> _Assignment_
In your copy, leave out the pictures and reproduce the listing below exactly.

> _Task material_

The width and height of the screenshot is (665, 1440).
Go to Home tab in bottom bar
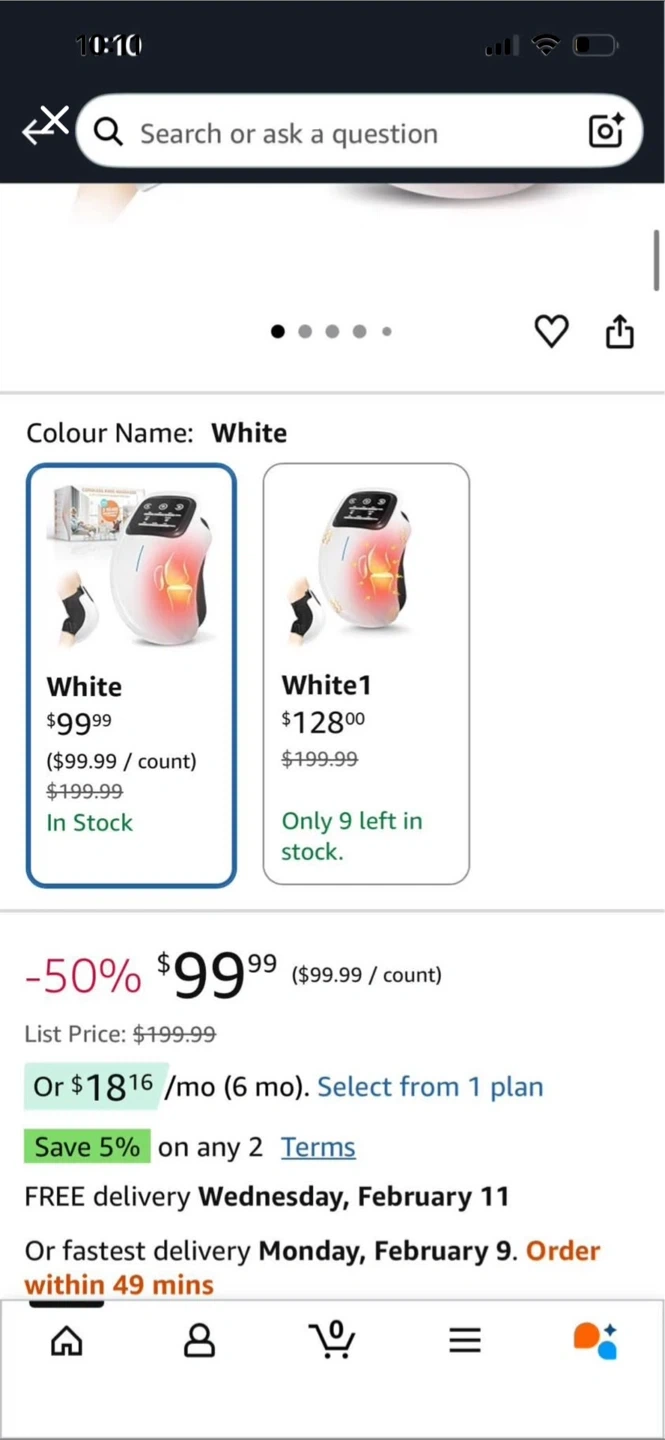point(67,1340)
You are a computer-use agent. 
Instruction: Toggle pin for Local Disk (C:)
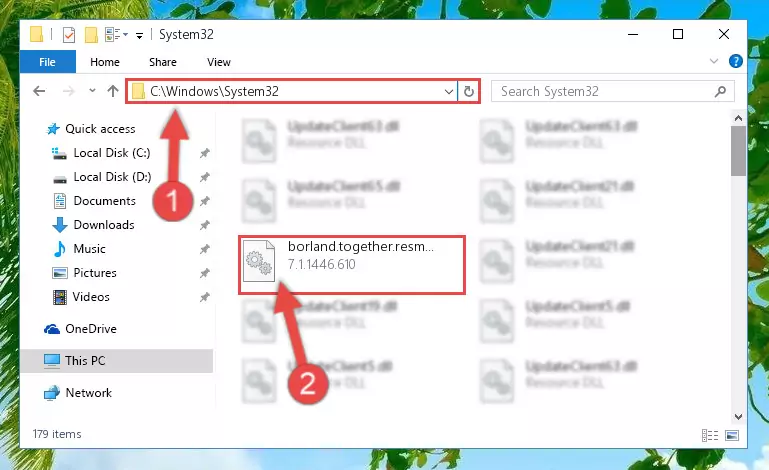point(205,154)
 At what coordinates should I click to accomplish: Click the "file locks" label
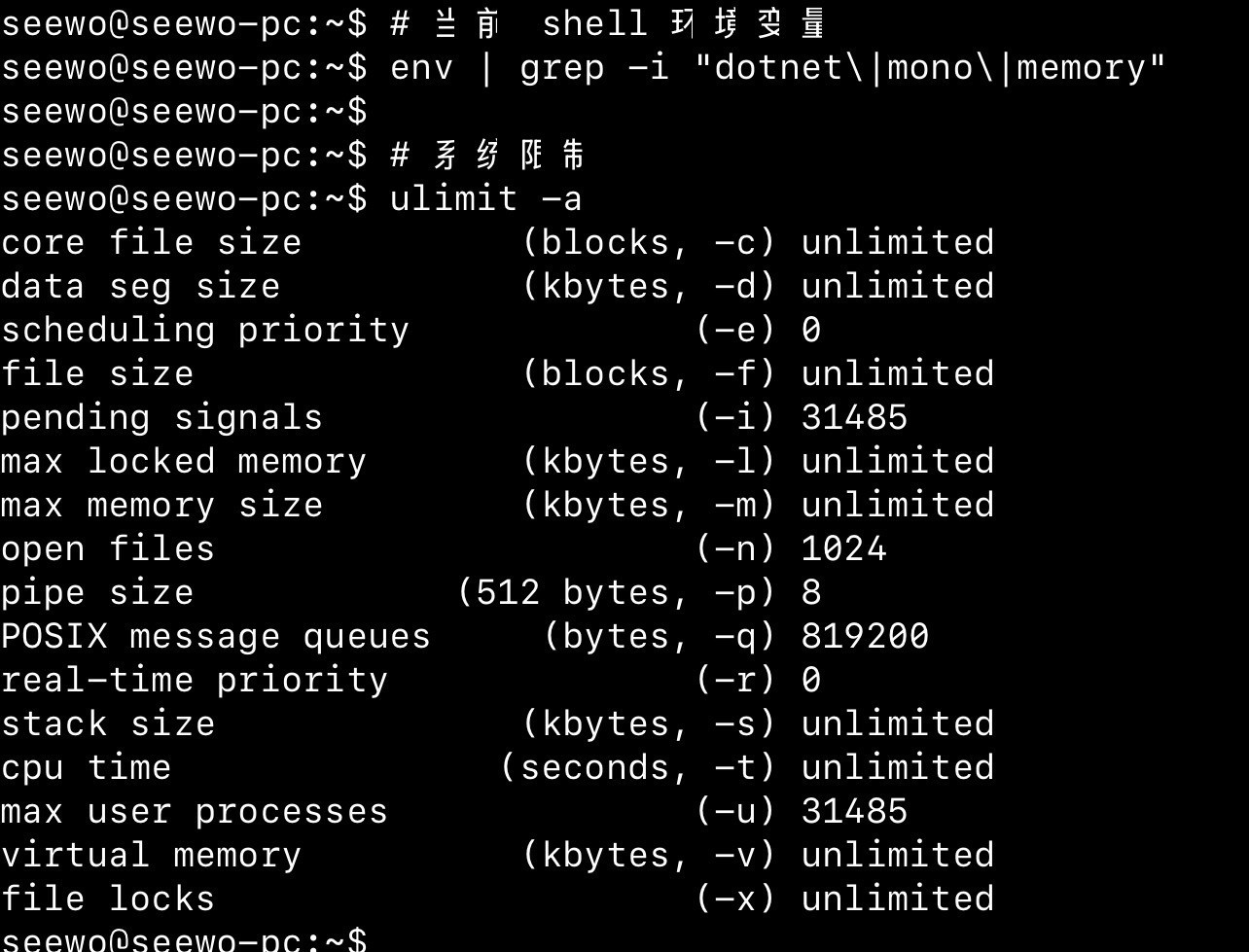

> _Output of the task_
The width and height of the screenshot is (665, 1440).
Go to Home tab in bottom bar
point(67,1340)
You are a computer-use agent. 
Instruction: Toggle pin for Local Disk (C:)
point(205,154)
 At what coordinates should I click to accomplish: Click the "file locks" label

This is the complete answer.